Paper Girls is honestly one of those rare graphic novels that is the total package, and that includes how well it sticks a landing which gives you the satisfaction of a happy ending of sorts without sacrificing the gritty, enthralling darkness of everything that has gone before it.
Vaughan and Chiang deserve all the praise they get for not only dreaming up an outrageously exciting premise but making the most of it, taking readers on a journey through time that might’ve been fun if it weren’t for the mass of terrifying consequences that come from people not playing nicely with a fairly impactful and damaging, if guided by the wrong philosophy, technology.

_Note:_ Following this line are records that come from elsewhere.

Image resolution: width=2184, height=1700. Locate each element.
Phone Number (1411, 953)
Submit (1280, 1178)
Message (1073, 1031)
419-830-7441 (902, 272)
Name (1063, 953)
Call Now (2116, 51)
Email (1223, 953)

Thee are a ton of big ideas and huge emotional and physical landscapes filling Paper Girls, especially in its final two volumes which answer all the big questions we have, get our heroes home relatively safely (but not scot free, sadly), deliver action on an epic scale while deep diving into questions of friendship, belief and why we do what we do.
It’s impressive stuff and having it end as well as it does is a huge treat, proving that it is possible to take an audacious idea, execute on it with writing brio and artistic flair, and really go to a futuristic town with it where life and love and friendship wins out but not without a lot of cost along the way for just about everyone involved.
Great news! Paper Girls is now a series streaming on Prime Video.